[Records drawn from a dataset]
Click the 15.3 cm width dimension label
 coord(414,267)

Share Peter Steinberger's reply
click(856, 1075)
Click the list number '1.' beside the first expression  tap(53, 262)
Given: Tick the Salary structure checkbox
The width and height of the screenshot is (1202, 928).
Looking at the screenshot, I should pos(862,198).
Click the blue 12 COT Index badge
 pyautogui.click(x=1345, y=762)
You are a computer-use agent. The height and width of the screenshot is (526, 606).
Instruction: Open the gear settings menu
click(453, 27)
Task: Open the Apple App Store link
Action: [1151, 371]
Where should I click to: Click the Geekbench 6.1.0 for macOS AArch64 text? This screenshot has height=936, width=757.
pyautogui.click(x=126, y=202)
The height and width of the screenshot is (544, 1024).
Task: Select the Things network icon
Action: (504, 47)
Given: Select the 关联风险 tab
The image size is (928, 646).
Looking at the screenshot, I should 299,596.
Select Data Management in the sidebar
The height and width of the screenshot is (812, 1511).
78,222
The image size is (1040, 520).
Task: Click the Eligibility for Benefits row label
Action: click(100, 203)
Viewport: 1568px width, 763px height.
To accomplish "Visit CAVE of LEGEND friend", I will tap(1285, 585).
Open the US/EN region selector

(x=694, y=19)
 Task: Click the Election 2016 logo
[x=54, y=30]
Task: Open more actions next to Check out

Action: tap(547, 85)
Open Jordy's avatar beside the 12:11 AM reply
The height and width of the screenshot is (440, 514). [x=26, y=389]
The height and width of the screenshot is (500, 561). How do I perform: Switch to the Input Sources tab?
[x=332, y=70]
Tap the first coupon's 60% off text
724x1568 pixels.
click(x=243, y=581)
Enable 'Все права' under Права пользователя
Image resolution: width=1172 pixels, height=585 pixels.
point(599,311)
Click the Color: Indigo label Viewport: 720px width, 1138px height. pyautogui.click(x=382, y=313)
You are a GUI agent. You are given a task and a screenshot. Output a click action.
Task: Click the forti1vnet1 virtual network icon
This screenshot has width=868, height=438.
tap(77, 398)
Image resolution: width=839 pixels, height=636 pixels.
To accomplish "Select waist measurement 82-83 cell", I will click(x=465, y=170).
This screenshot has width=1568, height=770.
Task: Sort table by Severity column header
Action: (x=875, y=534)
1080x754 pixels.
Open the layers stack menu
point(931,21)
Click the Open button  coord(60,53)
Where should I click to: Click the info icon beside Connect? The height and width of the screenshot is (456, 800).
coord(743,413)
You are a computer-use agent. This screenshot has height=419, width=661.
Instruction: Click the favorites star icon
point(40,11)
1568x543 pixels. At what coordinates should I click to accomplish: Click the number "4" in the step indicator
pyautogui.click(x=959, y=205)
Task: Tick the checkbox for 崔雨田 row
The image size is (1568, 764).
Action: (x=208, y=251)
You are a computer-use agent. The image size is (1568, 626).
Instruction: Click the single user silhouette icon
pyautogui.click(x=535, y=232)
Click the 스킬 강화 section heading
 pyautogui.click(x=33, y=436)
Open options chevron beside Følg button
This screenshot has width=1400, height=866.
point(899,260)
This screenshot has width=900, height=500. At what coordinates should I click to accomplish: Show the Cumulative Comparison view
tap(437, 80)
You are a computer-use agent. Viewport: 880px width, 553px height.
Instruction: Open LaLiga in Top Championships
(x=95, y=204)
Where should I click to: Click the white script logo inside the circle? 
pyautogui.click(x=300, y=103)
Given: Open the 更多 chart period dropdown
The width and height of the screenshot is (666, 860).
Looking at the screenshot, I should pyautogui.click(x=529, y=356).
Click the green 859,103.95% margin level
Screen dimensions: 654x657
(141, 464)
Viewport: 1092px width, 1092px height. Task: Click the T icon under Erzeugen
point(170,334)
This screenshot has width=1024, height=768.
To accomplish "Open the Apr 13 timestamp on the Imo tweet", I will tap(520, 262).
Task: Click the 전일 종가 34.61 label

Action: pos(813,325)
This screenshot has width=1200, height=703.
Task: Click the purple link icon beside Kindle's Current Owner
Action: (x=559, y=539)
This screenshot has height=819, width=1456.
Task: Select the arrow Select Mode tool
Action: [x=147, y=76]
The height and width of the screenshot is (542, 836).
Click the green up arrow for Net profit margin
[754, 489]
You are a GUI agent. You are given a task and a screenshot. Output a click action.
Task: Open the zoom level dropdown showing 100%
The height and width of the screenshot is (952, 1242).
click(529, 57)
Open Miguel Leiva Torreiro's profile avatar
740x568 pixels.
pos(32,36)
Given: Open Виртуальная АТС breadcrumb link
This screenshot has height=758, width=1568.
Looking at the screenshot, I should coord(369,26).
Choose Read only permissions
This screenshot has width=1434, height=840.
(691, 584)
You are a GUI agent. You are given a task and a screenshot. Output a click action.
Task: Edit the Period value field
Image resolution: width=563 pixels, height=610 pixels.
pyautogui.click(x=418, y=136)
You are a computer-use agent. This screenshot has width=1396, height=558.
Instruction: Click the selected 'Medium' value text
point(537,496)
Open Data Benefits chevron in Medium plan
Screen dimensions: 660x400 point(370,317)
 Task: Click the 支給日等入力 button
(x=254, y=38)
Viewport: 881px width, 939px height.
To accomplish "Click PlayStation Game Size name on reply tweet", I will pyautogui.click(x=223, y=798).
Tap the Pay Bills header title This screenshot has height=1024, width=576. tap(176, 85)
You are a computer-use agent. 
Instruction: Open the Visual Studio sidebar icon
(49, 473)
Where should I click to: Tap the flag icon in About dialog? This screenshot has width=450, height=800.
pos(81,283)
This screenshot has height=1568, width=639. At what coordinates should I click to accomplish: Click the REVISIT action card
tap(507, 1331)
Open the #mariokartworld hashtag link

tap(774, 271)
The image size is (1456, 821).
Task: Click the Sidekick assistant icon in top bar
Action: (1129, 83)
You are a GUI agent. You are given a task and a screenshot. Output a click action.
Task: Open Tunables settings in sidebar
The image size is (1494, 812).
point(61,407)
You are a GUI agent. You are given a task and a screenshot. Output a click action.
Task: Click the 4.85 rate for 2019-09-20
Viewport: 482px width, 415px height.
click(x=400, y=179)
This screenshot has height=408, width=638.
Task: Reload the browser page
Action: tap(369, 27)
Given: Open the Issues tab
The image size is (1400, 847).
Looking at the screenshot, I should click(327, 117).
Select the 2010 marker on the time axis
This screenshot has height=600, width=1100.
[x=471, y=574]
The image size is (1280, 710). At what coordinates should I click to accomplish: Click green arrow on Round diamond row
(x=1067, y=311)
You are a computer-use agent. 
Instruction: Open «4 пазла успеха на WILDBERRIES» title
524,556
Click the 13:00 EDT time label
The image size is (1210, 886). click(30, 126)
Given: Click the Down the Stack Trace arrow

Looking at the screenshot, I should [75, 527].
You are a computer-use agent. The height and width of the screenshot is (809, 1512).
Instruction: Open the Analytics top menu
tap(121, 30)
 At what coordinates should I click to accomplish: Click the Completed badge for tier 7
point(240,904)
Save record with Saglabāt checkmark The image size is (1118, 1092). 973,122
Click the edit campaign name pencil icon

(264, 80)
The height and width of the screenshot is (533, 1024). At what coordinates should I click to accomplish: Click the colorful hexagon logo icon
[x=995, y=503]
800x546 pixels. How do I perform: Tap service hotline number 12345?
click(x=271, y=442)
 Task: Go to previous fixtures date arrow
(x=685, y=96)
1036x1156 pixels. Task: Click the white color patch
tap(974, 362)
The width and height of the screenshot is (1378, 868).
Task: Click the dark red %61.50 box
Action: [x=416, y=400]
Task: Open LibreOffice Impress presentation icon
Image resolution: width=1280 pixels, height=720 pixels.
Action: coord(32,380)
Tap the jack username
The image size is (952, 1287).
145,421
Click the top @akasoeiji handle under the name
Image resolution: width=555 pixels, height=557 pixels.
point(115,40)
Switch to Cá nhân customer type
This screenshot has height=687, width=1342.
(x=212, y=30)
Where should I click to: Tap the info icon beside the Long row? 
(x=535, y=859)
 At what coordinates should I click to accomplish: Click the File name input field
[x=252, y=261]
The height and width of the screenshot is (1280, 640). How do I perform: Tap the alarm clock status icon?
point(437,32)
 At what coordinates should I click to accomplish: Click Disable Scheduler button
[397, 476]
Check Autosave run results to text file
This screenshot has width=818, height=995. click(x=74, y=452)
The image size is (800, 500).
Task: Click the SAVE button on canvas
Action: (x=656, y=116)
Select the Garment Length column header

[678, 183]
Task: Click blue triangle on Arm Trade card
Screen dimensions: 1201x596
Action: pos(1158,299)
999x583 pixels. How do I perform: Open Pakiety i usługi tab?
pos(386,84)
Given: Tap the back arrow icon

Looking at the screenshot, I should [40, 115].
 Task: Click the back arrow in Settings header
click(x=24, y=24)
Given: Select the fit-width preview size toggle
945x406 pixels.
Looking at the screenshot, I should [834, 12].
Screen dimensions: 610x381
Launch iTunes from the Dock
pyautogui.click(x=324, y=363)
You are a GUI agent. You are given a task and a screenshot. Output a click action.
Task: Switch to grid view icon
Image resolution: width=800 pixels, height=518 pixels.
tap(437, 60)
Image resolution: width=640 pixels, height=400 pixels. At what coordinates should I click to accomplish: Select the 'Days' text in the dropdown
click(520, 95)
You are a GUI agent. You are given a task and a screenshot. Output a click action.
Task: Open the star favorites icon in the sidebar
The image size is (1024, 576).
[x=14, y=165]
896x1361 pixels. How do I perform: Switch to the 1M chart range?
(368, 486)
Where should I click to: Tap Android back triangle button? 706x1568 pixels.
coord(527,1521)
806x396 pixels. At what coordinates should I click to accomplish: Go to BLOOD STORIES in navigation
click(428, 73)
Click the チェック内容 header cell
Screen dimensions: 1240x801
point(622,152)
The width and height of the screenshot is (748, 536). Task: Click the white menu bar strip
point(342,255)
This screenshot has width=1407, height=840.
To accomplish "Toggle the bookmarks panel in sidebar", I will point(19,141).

WHAT THIS TASK INVOLVES: Line count for the string "first": state how many lines in the data contain it, and output nothing else.

SOLUTION FOR THIS EXERCISE: 2